Dès le prélude d'ouverture, on suit les jeux d'une paire de jeunes gens en train de mimer un combat puis un couronnement, comme le feraient des enfants : le jeune homme porte une épée en bois, la jeune femme le sacre roi en posant une couronne de carton sur sa tête. La jeune fille s'éloigne, apparaît alors Lohengrin qui se met à livrer combat contre le jeune homme, il l'accule dans un marais dans lequel le jeune homme tombe. Lohengrin lui maintient la tête sous l'eau jusqu'à ce que mort s'ensuive. Derrière le marais s'élève un monticule de schiste feuilleté sur lequel repose un cygne noir grandeur nature qui fait froufrouter les plumes de ses ailes et dont la tête et le col sont mobiles, une petite merveille de mécanique. Le cygne est le témoin du meurtre de Gottfried, le frère d'Elsa de Brabant. Lohengrin laisse le cadavre au fond de la mare et cache la couronne sous des strates de schiste. La scène se passe dans une forêt sombre, des séries d'arbres morts placés aux entrées des coulisses encadrent la scène. Derrière le monticule schisteux l'image boisée en fond de scène accroît encore l'effet de profondeur. Le scénographe Marc Löhrer a réussi un décor spectaculaire qui nous transporte dans l'atmosphère froide et glaciale du Duché de Brabant. 
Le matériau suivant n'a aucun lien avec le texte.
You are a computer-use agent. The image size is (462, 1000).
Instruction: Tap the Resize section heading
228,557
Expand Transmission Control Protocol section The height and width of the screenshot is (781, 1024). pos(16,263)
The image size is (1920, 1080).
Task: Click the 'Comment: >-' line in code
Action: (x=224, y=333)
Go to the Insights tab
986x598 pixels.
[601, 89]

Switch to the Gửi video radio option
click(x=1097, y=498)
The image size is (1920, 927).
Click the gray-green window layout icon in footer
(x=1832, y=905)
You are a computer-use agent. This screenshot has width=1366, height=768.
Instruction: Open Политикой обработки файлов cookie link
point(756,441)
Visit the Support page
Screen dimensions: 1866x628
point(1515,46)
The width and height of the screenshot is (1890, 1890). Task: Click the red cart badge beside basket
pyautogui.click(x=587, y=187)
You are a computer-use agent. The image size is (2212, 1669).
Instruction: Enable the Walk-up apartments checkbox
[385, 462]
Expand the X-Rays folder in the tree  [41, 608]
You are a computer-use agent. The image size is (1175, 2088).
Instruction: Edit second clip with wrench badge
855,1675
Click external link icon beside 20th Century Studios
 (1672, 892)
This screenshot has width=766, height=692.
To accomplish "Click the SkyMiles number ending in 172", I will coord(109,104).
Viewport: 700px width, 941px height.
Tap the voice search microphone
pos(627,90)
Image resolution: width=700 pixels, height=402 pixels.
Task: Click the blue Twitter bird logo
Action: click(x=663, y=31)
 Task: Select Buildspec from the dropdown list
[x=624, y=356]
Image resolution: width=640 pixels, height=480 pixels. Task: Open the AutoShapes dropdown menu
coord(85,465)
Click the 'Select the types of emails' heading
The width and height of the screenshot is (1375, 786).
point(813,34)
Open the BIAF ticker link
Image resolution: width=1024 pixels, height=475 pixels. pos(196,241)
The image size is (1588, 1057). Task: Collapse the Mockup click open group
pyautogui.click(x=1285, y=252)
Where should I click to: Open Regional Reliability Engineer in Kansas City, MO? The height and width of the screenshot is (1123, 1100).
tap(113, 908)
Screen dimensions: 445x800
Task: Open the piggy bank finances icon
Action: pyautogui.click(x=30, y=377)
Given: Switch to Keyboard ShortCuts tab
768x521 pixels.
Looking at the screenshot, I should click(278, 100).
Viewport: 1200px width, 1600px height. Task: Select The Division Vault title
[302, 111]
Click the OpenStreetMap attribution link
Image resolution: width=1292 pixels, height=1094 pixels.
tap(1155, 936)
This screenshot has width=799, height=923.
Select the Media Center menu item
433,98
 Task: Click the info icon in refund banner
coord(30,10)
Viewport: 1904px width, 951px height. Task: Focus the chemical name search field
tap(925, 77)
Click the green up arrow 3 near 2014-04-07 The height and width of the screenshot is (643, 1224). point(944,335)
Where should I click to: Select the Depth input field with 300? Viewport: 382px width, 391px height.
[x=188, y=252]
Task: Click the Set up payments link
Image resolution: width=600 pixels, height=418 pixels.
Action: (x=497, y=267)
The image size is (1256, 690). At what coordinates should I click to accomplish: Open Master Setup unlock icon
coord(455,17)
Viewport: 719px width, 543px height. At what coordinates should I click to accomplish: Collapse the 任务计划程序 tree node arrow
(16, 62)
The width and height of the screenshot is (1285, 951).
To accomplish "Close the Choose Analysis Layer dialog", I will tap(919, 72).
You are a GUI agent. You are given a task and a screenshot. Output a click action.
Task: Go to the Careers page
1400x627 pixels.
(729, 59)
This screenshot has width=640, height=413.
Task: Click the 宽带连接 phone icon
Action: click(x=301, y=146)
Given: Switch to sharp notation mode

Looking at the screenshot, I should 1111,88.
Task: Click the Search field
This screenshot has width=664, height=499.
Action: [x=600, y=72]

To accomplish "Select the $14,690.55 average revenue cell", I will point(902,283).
La metteure en scène s'éloigne délibérément de la définition romantique de l'opéra Lohengrin qui est traditionnellement perçu comme un conte fantastique et mythique. Elle dépouille l'opéra de ses composantes surnaturelles pour nous offrir un roman noir, un thriller qui fait de Lohengrin un être double, rayonnant dans la blancheur lumineuse de ses vêtements et dans la ligne romantique de son chant, mais dont la noble apparence cache une personne fourbe sans foi ni loi, sinon la sienne propre. Katharina Wagner provoque et déstabilise le public en pratiquant une inversion des rôles, qui blanchit l'ambitieux Telramund et donne à Ortrud une dimension jusqu'ici inconnue. Si cette perspective nouvelle surprend, on peut l'accueillir avec étonnement et curiosité pendant le premier acte. Mais elle devient bien vite incompréhensible, tant le livret et la musique la contredisent. La dichotomie entre l'opéra d'origine et le concept de la mise en scène s'exacerbe. À la fin de l'opéra on assiste à un bain de sang shakespearien. Ortrud, qui en fouillant le marais avec Telramund avait déjà retrouvé le vêtement de Gottfried, le frère d'Elsa, retire son corps sans vie des eaux fétides. Ce cadavre ne ressuscitera pas, Lohengrin étranglera Ortrud avant de se suicider en se taillant les veines des poignets. Elsa s'effondre pour ne plus se relever. La metteure en scène n'a pas servi l'oeuvre mais s'en est emparée pour la détourner au profit de l'expression de sa propre vision. Lors des salutations, le public, enchanté par l'excellence de la direction d'orchestre, des choeurs et des chanteurs, les acclame avec vigueur, mais il va marquer sa mauvaise humeur par une houle de huées quand apparaît l'équipe de production.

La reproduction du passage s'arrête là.